Znudzeni aż do biedy

Jeżeli inwestowanie jest po prostu postępowaniem zgodnie z pewną formułą, dlaczego większość ludzi tego nie robi?

Prawda jest taka, że większość ludzi nie chce postępować zgodnie z nudną formułą. To ich męczy. Rozpoczynają realizację planu i szybko się nim nudzą.

Rezultatem takiego postępowania jest strata pieniędzy lub co najwyżej wyjście na swoje. Ekscytacji i niespodziewanym zwrotom towarzyszą przypadkowe wahania cen, a nie powolny i stały przyrost, jakiego wypatruje prawdziwy inwestor.

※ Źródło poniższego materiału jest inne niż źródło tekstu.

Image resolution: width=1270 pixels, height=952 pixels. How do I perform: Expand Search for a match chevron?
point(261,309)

Większość ludzi myśli, że istnieje jakaś magia w bogaceniu się dzięki inwestowaniu – powiedział Bogaty ojciec. Myślą też, że skoro to nie jest skomplikowane, to nie będzie to dobry plan. Musisz wiedzieć, że gdy chodzi o inwestowanie, prosty plan jest lepszy niż skomplikowany.

Znajdź swoją formułę

Wiele lat temu Bogaty ojciec radził mi: Znajdź formułę, która cię wzbogaci i postępuj zgodnie z nią.

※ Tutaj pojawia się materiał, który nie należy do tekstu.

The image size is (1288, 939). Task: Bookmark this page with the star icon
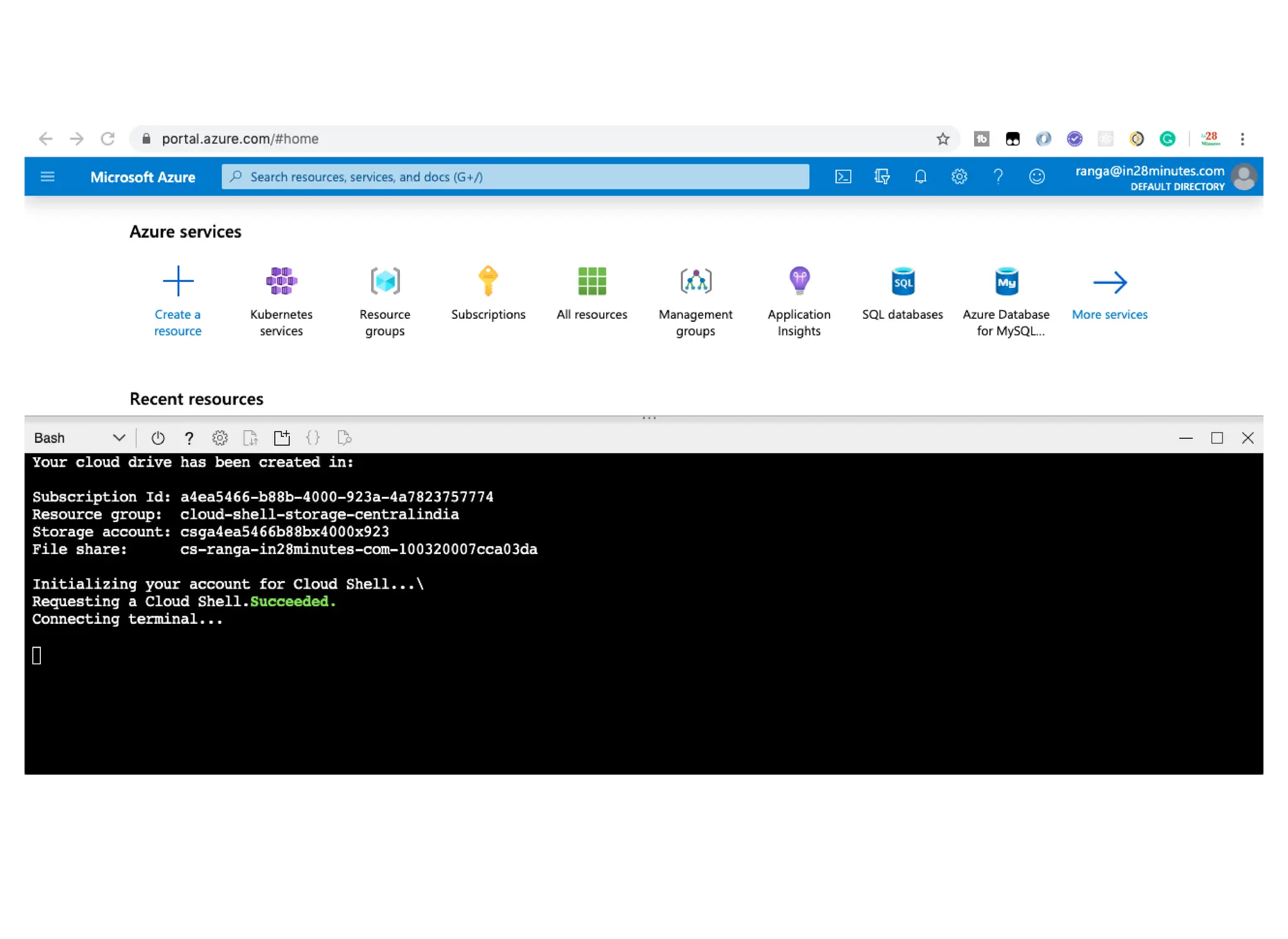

Dziesiątki lat temu wraz z Kim założyliśmy firmę Rich Dad, aby pomóc innym ludziom znaleźć ich formułę. Pomagamy ludziom dostrzec możliwości, które się pojawiają w ich życiu, publikując książki, gry i aplikacje oraz prowadząc szkolenia i coaching.

Często świat inwestowania może wydawać się bardzo skomplikowany i wykraczający poza nasze oczekiwania. Ale tak nie musi być. Znalezienie własnej formuły zaczyna się od finansowej edukacji, tworzenia planu i działania zgodnie z nim.

Zachęcam Cię do zapoznania się z tym, jak może wyglądać Twoja formuła oraz do wdrożenia Twojego planu.